Needless to say, the new coronavirus, 2019-nCoV, has become a major health threat worldwide. For those who are concerned with contact-based biometrics amid the new crisis, there are non-contact options that are thought to be more hygienic and may be considered by end users.
Since its emergence at the end of 2019, 2019-nCoV has thus far infected 20,626 worldwide and killed 427, according to Worldometer. (Update on Feb. 10: the cases and deaths are now 40,553 and 910. Please note the numbers are increasing on a daily basis.) Most of the cases of course are concentrated in China, after the virus allegedly began to spread from a marketplace in the Hubei Province city of Wuhan, which is now being locked down and closed to the rest of the world.
While other Chinese cities haven’t gone to such extremes as to shut themselves down, things pretty much look that way. In Hangzhou, for example, people are banned to have banquets or gatherings and are advised to go out as little as possible. Employees of major security companies headquartered in Hangzhou, such as Hikvision and Dahua, tell that they are working at home now.
According to the US Centers for Disease Control and Prevention (CDC), most often the spread of virus from person-to-person happens among close contacts (about 6 feet), adding person-to-person spread is thought to occur mainly via respiratory droplets produced when an infected person coughs or sneezes.
While the CDC says it’s currently unclear if a person can get 2019-nCoV by touching a surface or object that has the virus on it and then touching their own mouth, nose, or possibly their eyes, the act of touching has become a concern. Here in Asia, in various occasions, instead of shaking hands, people greet each with the “gongxi” gesture – that is, wielding their hands held together.
This, then, has also caused some to feel concerned with fingerprint as a biometric to get in and out of buildings, since it requires the touching of the finger on a reader. In fact, similar outbreaks that happened in the past, for example SARS, the bird flu and the swine flu, have prompted health officials and end users alike to look at biometrics that are contactless. These are summarized as follows.

Iris recognition

Iris recognition works by way of a camera that captures the image of a person’s iris, which contains rich, complex details that are unique to that individual. The template is then matched against the enrolled database in the backend.

Facial recognition

Facial recognition employs a capturing device, which is typically a camera. It then transmits the facial image back to the server to be matched against a database. Any problematic or suspicious individuals can then be identified, and an alarm will be sent accordingly to alert operators. More and more, the facial detection and authentication part is done on the camera itself, in keeping with the trend of edge computing in video surveillance.

Vascular biometrics

These include finger vein and palm vein.

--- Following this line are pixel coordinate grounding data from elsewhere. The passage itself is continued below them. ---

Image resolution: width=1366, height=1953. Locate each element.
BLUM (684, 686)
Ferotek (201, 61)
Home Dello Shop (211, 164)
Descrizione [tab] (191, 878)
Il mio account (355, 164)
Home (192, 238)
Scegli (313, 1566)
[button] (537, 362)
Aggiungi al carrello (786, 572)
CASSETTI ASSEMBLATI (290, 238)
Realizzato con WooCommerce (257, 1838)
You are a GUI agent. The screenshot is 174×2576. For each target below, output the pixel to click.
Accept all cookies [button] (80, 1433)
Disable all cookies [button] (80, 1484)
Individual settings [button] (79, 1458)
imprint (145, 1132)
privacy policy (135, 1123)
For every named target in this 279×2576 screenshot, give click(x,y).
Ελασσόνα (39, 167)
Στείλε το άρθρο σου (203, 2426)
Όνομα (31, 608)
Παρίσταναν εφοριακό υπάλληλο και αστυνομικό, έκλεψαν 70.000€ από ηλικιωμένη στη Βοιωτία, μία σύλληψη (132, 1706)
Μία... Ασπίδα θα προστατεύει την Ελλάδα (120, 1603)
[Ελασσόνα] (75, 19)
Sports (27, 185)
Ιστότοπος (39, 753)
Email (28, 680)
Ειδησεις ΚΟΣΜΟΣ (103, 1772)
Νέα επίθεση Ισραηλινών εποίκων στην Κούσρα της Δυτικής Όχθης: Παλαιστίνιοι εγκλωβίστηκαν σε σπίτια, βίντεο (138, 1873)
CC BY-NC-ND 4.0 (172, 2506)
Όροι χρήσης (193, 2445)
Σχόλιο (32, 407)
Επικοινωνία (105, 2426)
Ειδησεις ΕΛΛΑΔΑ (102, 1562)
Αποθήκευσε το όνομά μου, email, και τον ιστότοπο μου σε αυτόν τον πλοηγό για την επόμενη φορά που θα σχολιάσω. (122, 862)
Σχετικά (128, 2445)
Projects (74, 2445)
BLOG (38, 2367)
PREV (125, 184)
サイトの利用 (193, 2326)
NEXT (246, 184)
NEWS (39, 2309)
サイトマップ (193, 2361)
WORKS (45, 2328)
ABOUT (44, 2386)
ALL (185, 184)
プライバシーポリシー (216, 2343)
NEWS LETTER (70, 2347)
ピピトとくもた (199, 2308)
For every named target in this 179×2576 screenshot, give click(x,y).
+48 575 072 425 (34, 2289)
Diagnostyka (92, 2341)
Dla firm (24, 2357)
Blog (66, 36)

The system does not require a person to physically touch the reader. Instead, the vascular biometric scanner captures an individual’s vein pattern image by illuminating the person’s finger or palm with near-infrared light, which is absorbed by the deoxidized hemoglobin flowing through the veins.
Meanwhile, technologies such as voice and behavior biometrics have also become available. However, it’s important to point out that putting one’s finger on the fingerprint reader is no more dangerous than putting it on a doorknob or other surfaces. As the CDC points out, it’s always recommended that everyday preventive actions be taken to help prevent the spread of respiratory viruses, including wash one’s hands often with soap and water for at least 20 seconds.